**Exercise objective:**
In the article on the Festival speech synthesis system below, list every person named as a developer or tool author.

**Selected extract:**
§ §
The Festival Speech Synthesis System is a general multi-lingual speech synthesis system originally developed by Alan W. Black, Paul Taylor and Richard Caley at the Centre for Speech Technology Research (CSTR) at the University of Edinburgh. Substantial contributions have also been provided by Carnegie Mellon University and other sites. It is distributed under a free software license similar to the BSD License.

It offers a full text to speech system with various APIs, as well as an environment for development and research of speech synthesis techniques. It is written in C++ with a Scheme-like command interpreter for general customization and extension.

Festival is designed to support multiple languages, and comes with support for English (British and American pronunciation), Welsh, and Spanish. Voice packages exist for several other languages, such as Castilian Spanish, Czech, Finnish, Hindi, Italian, Marathi, Polish, Russian and Telugu.

==Festvox==
The Festvox project aims to make the building of new synthetic voices more systematic and better documented, making it possible for anyone to build a new voice. It is distributed under a free software license similar to the MIT License.

Festvox is a suite of tools by Alan W. Black and Kevin Lenzo for building synthetic voices for Festival. It includes a step-by-step tutorial with examples in document called "Building Synthetic Voices".

==Flite==
Flite is a small run-time speech synthesis engine developed at Carnegie Mellon University, derived from both Festival and Festvox.

==Linux compatibility==
There is a Festival plug-in for GStreamer. Festival is pre-packaged for several Linux distributions.
§ §
(Word and element pointing entries)
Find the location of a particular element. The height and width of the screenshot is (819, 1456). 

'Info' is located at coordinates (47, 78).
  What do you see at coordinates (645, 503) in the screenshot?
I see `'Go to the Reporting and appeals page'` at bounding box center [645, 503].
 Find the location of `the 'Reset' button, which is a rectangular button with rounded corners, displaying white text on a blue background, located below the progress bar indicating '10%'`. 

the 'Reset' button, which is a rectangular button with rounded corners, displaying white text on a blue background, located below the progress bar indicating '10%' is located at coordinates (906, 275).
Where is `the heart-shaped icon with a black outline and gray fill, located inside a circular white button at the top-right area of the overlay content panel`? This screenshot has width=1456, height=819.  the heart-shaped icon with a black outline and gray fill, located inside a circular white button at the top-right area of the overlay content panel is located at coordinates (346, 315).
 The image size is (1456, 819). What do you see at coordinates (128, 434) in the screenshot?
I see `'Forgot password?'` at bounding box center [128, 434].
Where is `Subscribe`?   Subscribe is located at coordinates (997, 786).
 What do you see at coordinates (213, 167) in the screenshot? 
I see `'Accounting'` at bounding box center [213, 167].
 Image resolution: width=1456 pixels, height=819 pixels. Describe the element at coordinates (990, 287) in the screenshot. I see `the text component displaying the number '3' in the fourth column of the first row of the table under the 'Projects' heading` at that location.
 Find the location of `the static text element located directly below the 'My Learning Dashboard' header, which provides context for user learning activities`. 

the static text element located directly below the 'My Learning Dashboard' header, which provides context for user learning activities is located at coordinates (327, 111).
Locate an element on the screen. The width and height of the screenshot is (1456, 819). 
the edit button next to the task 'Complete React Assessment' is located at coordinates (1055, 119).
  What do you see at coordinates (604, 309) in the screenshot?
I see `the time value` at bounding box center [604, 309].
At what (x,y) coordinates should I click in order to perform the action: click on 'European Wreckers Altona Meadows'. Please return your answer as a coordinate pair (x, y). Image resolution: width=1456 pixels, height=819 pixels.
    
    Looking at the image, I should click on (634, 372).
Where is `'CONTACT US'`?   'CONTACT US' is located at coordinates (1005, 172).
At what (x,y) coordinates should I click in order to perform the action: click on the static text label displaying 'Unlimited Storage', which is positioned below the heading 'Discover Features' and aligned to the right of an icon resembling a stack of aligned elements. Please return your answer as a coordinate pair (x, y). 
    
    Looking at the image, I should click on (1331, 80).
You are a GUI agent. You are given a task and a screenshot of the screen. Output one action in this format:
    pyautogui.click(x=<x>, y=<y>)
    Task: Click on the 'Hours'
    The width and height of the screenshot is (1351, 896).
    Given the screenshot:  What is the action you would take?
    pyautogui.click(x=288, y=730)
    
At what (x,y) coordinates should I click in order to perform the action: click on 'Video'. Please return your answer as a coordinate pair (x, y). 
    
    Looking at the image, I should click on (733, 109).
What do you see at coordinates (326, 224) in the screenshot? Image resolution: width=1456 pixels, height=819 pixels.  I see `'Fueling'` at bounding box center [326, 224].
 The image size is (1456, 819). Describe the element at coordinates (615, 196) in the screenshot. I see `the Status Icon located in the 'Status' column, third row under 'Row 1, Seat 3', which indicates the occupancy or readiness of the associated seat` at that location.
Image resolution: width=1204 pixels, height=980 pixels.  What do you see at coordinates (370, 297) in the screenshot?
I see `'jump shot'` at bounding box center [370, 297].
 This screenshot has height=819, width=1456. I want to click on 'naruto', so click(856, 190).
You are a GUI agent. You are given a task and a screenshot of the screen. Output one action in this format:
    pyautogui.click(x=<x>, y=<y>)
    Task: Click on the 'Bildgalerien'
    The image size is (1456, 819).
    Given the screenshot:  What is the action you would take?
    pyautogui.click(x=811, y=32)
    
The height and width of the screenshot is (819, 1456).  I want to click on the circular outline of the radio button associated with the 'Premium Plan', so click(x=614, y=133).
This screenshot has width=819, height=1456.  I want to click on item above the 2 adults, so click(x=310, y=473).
§ §
**Task output:**
Alan W. Black, Paul Taylor, Richard Caley, Kevin Lenzo